Friday 15 January 2010

The Great PowerPoint Disaster

One of the frequent complaints about academics is that they are only interested in their research and neglect their responsibilities to their students. Academics of this kind undoubtably exist, and I have no problem with them. Universities would be a lot more efficient if staff were allowed to specialise in what they do best (or, more precisely, in areas where they have a comparative advantage). There is no point in getting top class researchers to run courses or carry heavy teaching loads. They do, however, have a responsibility to tell the rest of us what they are up to. The best way to do this is to a plenary lecture once a term on new developments in their field. Other academics should be allowed to specialise in teaching if this is what they do best. Teaching, rather than the commercialisation of research, is the most important form of ‘knowledge transfer’ in higher education: without effective teaching in universities, the quality of professional skills in society will decline generation upon generation. We will have wonderful technologies, but no-one able to use them.

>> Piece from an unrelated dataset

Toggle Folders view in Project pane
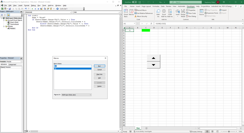This screenshot has height=133, width=244. click(8, 15)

Whether academics are more effective in research or teaching is in part a matter of personality. Research usually involves long hours of solitary work and therefore tends to attract more introverted people. Teaching, on the other hand, appeals more to extroverts and the best lectures are a sort of performance art. Extrovert or not, it requires great skill and commitment to lead students into a complex field so that they understand not only its complexity but also the areas in which knowledge is still uncertain. There have traditionally been several ways in which good teachers have achieved this. One is to start by posing a question, and then to look at alternative explanations, their strengths and weaknesses. Others may use a narrative approach, or start by presenting a simple overview of the topic and then progressively adding more complexity.

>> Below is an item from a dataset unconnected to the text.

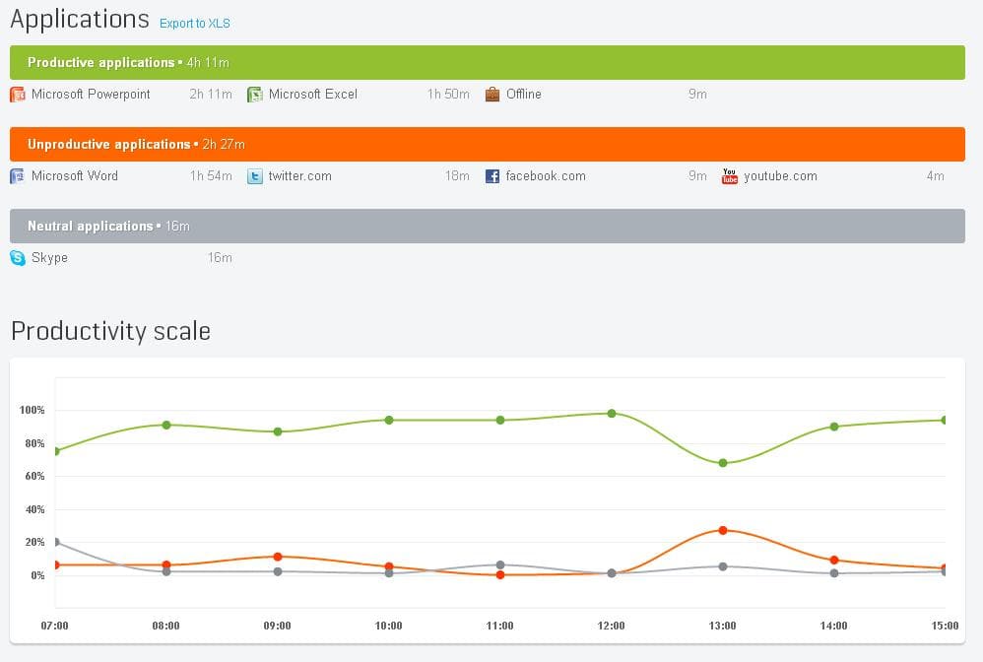Viewport: 983px width, 662px height.
Task: Click the Offline briefcase icon
Action: [492, 95]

However, despite the best efforts of academic staff, I have an impression that our lectures have deteriorated in the last decade. I think this is because they have become dominated by PowerPoint technology. No other single invention has done as much to destroy learning as this accursed programme. Instead of analyses and systemic explanations, lectures with PowerPoint have become lists of bullet-points read from a screen. Some teachers enliven their slides by inserting pictures and animations, but PowerPoint has produced a generation of graduates who think knowledge comprises lists of facts. I can see the impact of this in the various government reports I read in my area of study. Where there was once coherent analysis and argument (in sentences and paragraphs), there are now repetitive bullet-point lists. For instance, the most recent Government policy report on intellectual disability (called ‘Valuing People Now’) includes nine bullet-point lists in its Executive Summary and 70 in the main text, all in 136 pages. Bullet-points are interspersed with pictures, personal stories, and examples of good practice. These are all entertaining, but the report glosses over the problems involved in living with a severe disability, and the dilemmas experienced by those who support disabled people on a daily basis. Bullet-points, however neat they look on screen and page, provide a weak basis for effective government action.